On July 22, 2014, two federal appeals panels issued conflicting rulings regarding the use of federal tax subsidies to purchase private health insurance through the federal insurance marketplace. A panel in Washington D.C. ruled that subsidies could not be used to purchase insurance on the federal exchange site, HealthCare.gov.
A couple of hours later, the 4th U.S. Circuit Court of Appeals panel ruled in a different case that the subsidies are legal for people who buy plans on HealthCare.gov. The conflicting rulings set the stage for the cases landing before the U.S. Supreme Court. The stakes are high because HealthCare.gov operates in 36 states that do not operate a state exchange.
If the subsidies are not legal, the employer mandate (requiring employers to offer insurances to workers or pay a penalty) would be eliminated in the 36 states.
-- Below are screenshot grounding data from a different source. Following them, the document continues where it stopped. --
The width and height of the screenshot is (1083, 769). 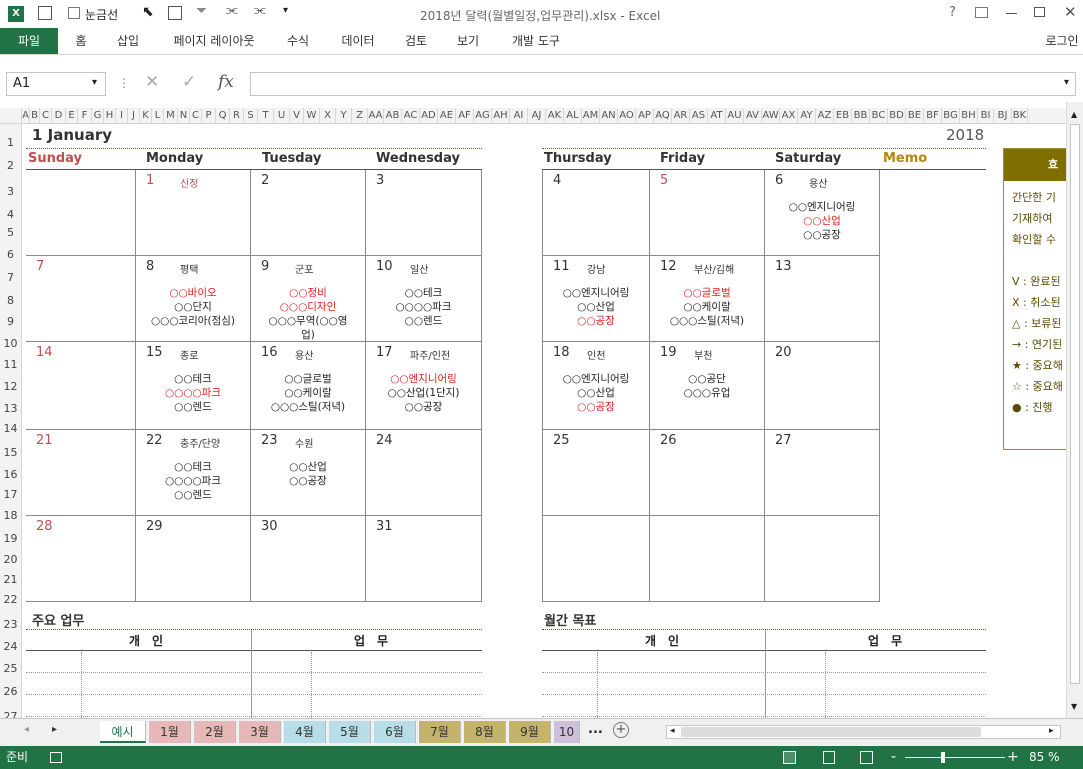 What do you see at coordinates (1075, 404) in the screenshot?
I see `vertical-scroll-thumb` at bounding box center [1075, 404].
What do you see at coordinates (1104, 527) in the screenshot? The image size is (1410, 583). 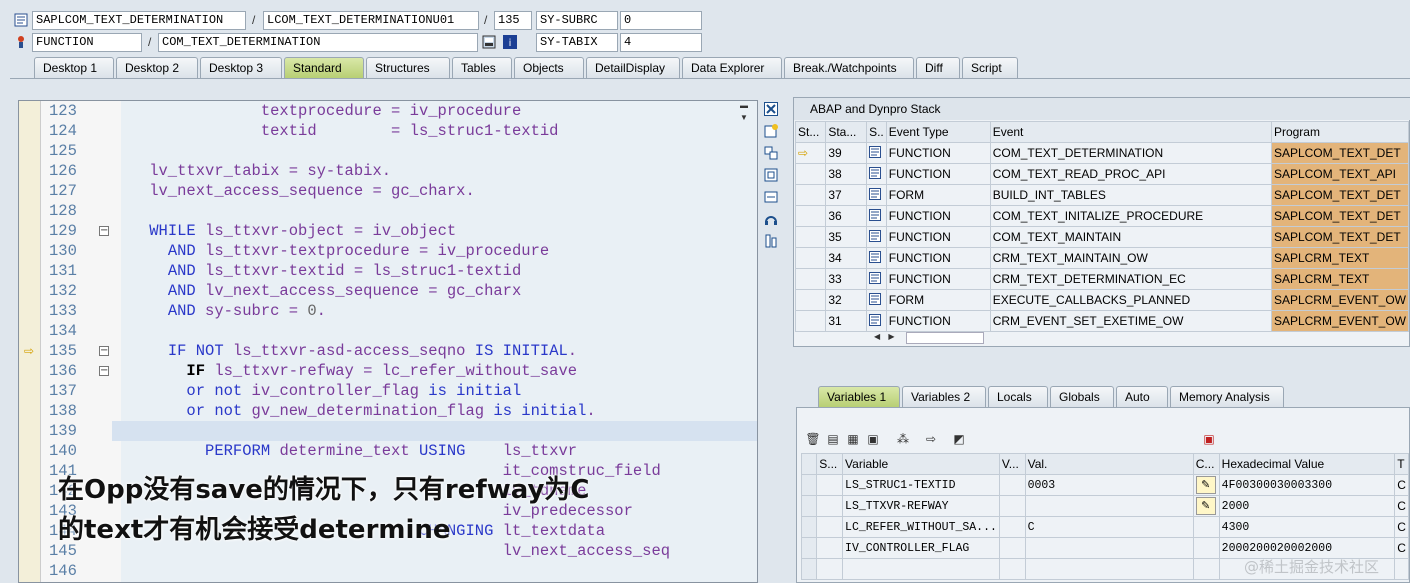 I see `variable-row: LC_REFER_WITHOUT_SA... C 4300 C` at bounding box center [1104, 527].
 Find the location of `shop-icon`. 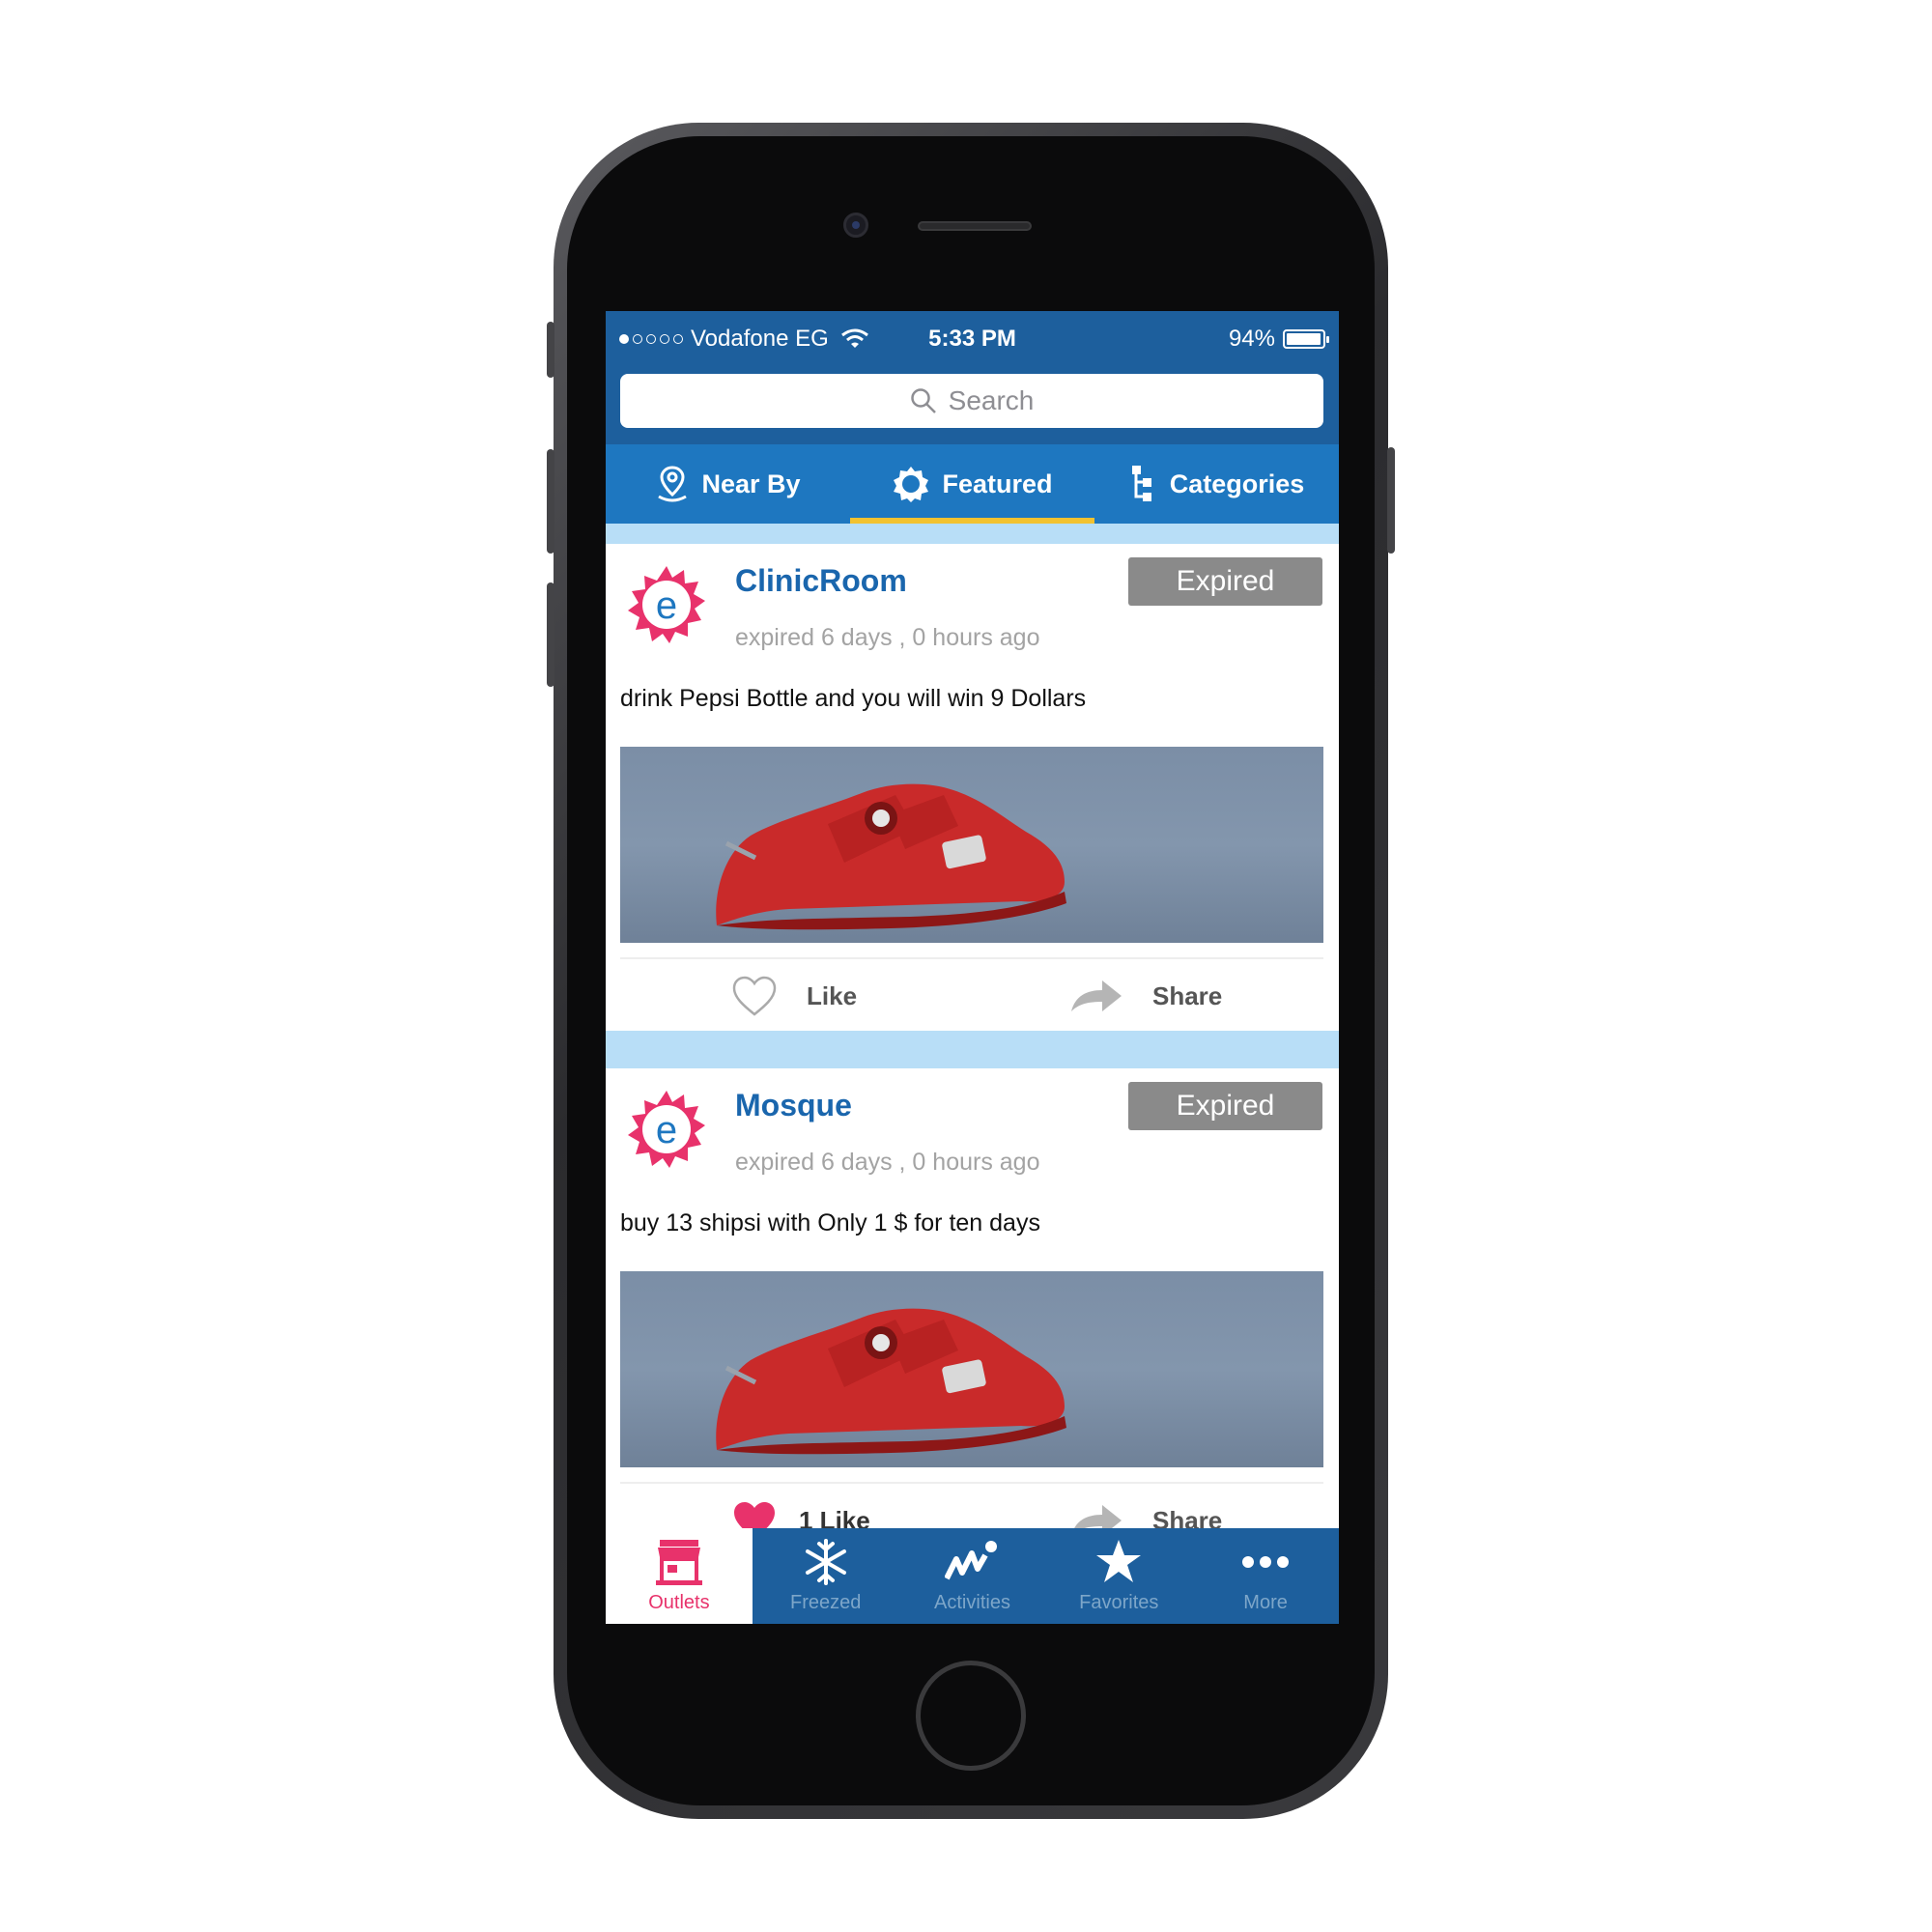

shop-icon is located at coordinates (678, 1562).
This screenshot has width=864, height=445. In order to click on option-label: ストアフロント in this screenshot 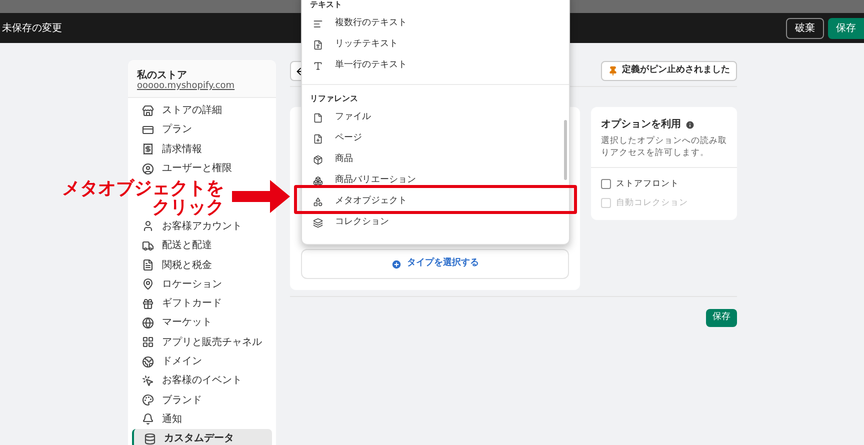, I will do `click(648, 184)`.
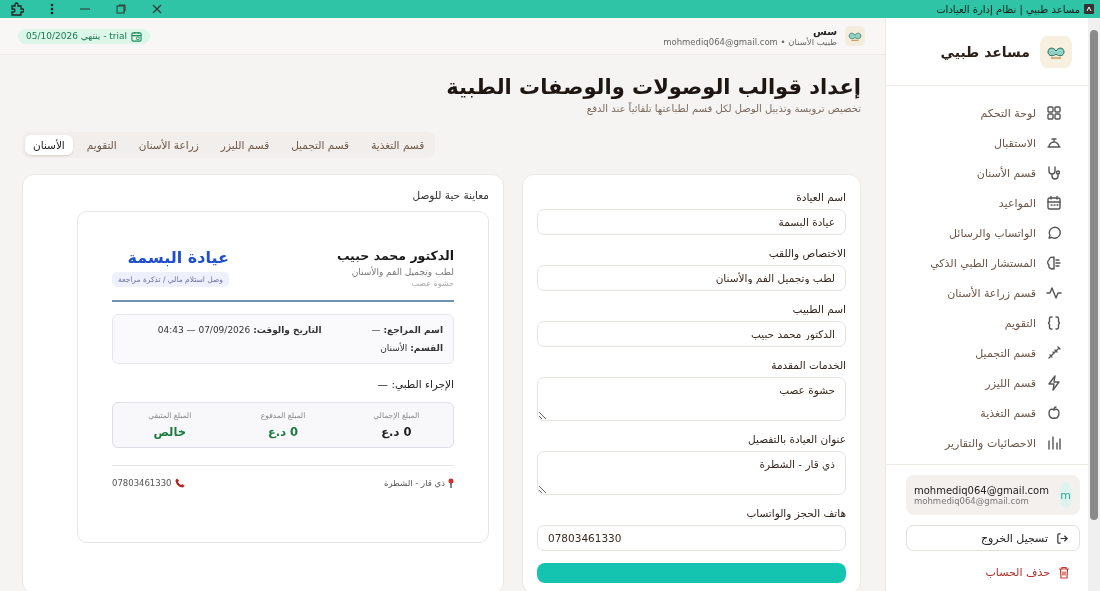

This is because the employer mandate, requiring employers with 50 or more full-time workers to offer affordable insurance or face fines, only kicks in if one of their workers buys subsidized coverage on the federal exchange, Healthcare.gov.
The central issue in the conflicting opinions is whether the plain language of the Affordable Care Act, specifying that subsidies could be used on the state exchanges should be interpreted literally or whether Congress intended the spirit of the Affordable Care Act to include subsidies on the federal exchange.
With approximately 4.7 million Americans qualifying for a subsidy, if the D.C. appellate ruling determine the subsidies used to purchase insurance on the federal exchange is not reversed, many of these new policyholders may cancel their insurance because they find it to be unaffordable without the subsidy. President Obama has indicated that he intends to ask the full U.S. Court of Appeals for the District of Columbia Circuit to reverse the panel’s decision. If they decline to do so, the U. S. Supreme Court would likely take cert.